Spanish publicist, music producer and judge

Risto Mejide Roldán (born 29 November 1974; born Ricardo Mejide Roldán), is a Spanish publicist, author, music producer, talent show judge, TV presenter and songwriter, best known as a judge on the television talent shows Operación Triunfo, Tú sí que vales, Got Talent España, Factor X and Top Star. ¿Cuánto vale tu voz?, all five of them aired on Telecinco.

==Biography==
Risto was born as Ricardo Mejide Roldán, and not as some sources claimed that his real name was Evaristo. He has made it clear in several interviews that his name is Risto, and at the age of 18 decided officially change it and use the Finnish version of his name.
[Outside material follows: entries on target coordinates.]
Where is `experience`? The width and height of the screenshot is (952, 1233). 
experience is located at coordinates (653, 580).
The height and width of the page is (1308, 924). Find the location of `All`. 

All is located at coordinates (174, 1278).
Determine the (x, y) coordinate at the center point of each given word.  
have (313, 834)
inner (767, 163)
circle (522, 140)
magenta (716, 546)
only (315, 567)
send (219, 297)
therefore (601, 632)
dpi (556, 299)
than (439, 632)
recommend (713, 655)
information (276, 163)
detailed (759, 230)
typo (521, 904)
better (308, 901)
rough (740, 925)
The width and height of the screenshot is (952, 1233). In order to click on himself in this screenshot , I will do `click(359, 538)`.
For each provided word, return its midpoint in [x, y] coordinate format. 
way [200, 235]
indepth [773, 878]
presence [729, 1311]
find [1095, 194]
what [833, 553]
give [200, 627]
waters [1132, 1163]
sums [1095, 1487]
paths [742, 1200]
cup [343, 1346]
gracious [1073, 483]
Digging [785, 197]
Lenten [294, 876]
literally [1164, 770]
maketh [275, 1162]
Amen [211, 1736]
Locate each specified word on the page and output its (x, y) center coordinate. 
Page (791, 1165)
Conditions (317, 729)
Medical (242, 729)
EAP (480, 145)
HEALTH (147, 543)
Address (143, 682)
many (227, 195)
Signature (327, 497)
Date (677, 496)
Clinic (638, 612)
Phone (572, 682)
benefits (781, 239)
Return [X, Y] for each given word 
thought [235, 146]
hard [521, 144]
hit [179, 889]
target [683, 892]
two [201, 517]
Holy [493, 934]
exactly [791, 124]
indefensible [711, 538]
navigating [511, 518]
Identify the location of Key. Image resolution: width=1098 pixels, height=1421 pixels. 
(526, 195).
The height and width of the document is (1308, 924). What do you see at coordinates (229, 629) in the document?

Risto Mejide holds a Bachelor's degree and MBA from the ESADE Business School (1997), where he also worked as a lecturer.

===Personal life===
On 20 May 2017, Mejide married model and social media personality Laura Escanes, twenty years his junior. Both were the guest stars of an episode of the television series Planeta Calleja. They have a daughter named Roma.

==Career==
Mejide joined the jury of Operación Triunfo on its fifth series and became known for his harsh comments, which often offended the contestants. He has been compared to Simon Cowell. In 2008 Mejide published his first book, El Pensamiento Negativo ("The Negative Thinking"). In 2009 he began to work as a songwriter and music producer, associating himself with Labuat.

In 2009, Mejide began to host his own show, titled G-20, on Telecinco, but it was cancelled shortly after its premiere due to low ratings. In 2011 he joined the jury of Tú sí que vales.

In 2014, he hosted three seasons of talk show Viajando con Chester on Cuatro. The show was renewed for a fourth season, but Mejide was replaced by journalist Pepa Bueno as his contract with Mediaset España terminated. A month later he was hired by Atresmedia, Mediaset's main competitor. In 2015, Mejide hosted two seasons of talk show Al rincón de pensar on Antena 3.

In 2016, Mejide was rehired by Mediaset España. Mejide joined the jury of talent show Got Talent España on its second season. He also hosted talk show Chester in Love on Cuatro. In 2017, a dating show hosted by Mejide and titled All You Need Is Love... O No premiered on Telecinco. In 2018, he joined the jury on talent show Factor X. Since 2019, Mejide hosts the current affairs talk show Todo es mentira, on Cuatro.